The Effect of Lacticaseibacillus paracasei on the Severity of Epstein-Barr Virus DNA-Exacerbated Arthritis in a Mouse Model

Abstract

Epstein-Barr virus (EBV) infection is known to have periods of latency and reactivation accompanied by the shedding of EBV DNA; this may induce proinflammatory immune responses leading to the development of autoimmune diseases such as rheumatoid arthritis (RA). RA is an autoinflammatory disease that causes destruction in the joints and could lead to disability and early death. Previous studies conducted in out laboratory have shown that EBV DNA aggravates the severity of arthritis and changes the composition of the gut microbiota, specifically within the Lactobacillaceae family in the collagen-induced arthritis (CIA) mouse model. With evidence that the viral DNA affects the gut-joint axis in RA and considering the immunomodulatory ability of probiotics, the current study sought to determine the effects of Lacticaseibacillus paracasei (L. paracasei) on the severity of EBV DNA-exacerbated arthritis in a CIA mouse model.

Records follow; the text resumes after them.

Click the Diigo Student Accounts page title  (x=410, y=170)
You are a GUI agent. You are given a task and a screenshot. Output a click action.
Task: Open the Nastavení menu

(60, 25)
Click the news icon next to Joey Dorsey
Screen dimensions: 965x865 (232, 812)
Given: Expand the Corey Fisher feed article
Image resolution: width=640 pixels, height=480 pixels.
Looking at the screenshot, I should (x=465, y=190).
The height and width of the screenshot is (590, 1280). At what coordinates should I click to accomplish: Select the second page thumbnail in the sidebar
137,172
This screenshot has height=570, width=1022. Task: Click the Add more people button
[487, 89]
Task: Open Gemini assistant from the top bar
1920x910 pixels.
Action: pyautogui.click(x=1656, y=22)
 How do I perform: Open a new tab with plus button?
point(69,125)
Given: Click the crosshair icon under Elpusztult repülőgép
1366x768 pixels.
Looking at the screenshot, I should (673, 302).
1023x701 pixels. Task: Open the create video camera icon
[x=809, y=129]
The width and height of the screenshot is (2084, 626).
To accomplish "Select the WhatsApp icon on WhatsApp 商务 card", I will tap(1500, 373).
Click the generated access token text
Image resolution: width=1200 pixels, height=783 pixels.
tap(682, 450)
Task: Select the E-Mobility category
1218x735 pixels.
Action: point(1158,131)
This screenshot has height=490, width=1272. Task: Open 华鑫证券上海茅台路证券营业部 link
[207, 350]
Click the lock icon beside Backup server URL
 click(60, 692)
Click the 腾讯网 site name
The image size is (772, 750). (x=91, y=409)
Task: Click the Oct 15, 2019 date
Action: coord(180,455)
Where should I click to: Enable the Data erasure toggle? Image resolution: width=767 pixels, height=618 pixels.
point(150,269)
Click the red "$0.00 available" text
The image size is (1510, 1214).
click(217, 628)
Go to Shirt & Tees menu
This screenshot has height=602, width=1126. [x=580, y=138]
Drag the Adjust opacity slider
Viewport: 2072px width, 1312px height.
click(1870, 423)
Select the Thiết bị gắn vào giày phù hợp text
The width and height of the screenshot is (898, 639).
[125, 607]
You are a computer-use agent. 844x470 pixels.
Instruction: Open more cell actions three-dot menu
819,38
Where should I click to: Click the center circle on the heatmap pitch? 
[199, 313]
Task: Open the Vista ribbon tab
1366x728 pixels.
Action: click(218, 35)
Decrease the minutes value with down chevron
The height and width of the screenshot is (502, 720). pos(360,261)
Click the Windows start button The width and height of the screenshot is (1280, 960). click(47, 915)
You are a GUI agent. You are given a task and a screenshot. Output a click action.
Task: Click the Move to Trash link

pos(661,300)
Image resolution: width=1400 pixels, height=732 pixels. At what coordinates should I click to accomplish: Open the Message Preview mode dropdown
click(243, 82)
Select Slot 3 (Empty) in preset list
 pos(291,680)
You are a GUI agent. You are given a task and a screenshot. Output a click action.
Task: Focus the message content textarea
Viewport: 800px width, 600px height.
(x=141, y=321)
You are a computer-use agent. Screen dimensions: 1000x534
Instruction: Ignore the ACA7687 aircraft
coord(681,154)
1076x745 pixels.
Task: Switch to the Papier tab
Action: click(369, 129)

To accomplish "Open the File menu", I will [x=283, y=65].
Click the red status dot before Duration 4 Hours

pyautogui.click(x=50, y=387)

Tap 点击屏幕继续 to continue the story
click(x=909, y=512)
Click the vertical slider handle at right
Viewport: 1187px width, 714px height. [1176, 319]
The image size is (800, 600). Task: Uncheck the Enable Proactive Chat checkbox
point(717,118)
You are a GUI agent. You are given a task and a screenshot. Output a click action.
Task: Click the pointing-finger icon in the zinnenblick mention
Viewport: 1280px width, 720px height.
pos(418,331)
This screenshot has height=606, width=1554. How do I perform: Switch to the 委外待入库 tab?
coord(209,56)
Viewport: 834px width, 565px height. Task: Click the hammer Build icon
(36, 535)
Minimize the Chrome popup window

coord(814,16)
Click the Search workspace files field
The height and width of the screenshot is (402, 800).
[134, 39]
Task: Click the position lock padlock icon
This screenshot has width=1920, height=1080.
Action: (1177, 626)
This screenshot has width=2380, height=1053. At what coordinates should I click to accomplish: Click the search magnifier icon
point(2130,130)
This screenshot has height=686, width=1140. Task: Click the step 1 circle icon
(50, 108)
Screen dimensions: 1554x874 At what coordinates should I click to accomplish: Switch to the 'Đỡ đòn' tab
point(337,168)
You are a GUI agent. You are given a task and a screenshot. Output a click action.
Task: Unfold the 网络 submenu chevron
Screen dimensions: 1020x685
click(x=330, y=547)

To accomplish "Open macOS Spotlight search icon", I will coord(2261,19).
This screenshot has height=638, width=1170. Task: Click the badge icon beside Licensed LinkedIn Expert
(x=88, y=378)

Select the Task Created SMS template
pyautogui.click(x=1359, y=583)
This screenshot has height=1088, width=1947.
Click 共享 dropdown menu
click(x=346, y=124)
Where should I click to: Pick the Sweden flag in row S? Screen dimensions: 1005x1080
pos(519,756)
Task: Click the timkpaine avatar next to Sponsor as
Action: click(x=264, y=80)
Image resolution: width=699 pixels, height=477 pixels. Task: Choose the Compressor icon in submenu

Female C57BL/6J mice, 10 weeks of age, were treated with either type II chicken collagen, collagen and EBV DNA, collagen and EBV DNA in combination with L. paracasei, or collagen and L. paracasei. Arthritis severity was evaluated by measurements of hind paw thickness, clinical scoring, and grip strength. The colon length, as an indicator of systemic inflammation, was measured during the sacrifice. Histopathological scoring was carried out on footpad, ankle joint, and colon sections. Ankle joint, footpad, and colon tissues were stained for interleukin-17A (IL-17A), interferon-gamma (IFN-γ), and Forkhead box P3 (FOXP3) and quantified using immunofluorescence and confocal microscopy.

A significant reduction in paw thickness, clinical arthritis scores, and histological scores, alongside a marked improvement in grip strength, was observed in the groups that received EBV DNA, collagen, and L. paracasei, as compared to mice treated with EBV DNA and collagen. In addition, the colon length of L. paracasei-treated groups was significantly increased compared to controls. Moreover, L. paracasei-treated groups had a statistically significant reduction in the number of pathogenicity-associated IL-17A+IFN-γ+ and 17A+IFN-γ+ FOXP3+ foci in footpad, ankle joint, and colon sections.

This study reveals that L. paracasei can significantly reduce the severity of EBV DNA-exacerbated arthritis in a CIA mouse model, resulting in reduced joint inflammation, intestinal damage, and detection of pathogenicity-associated markers.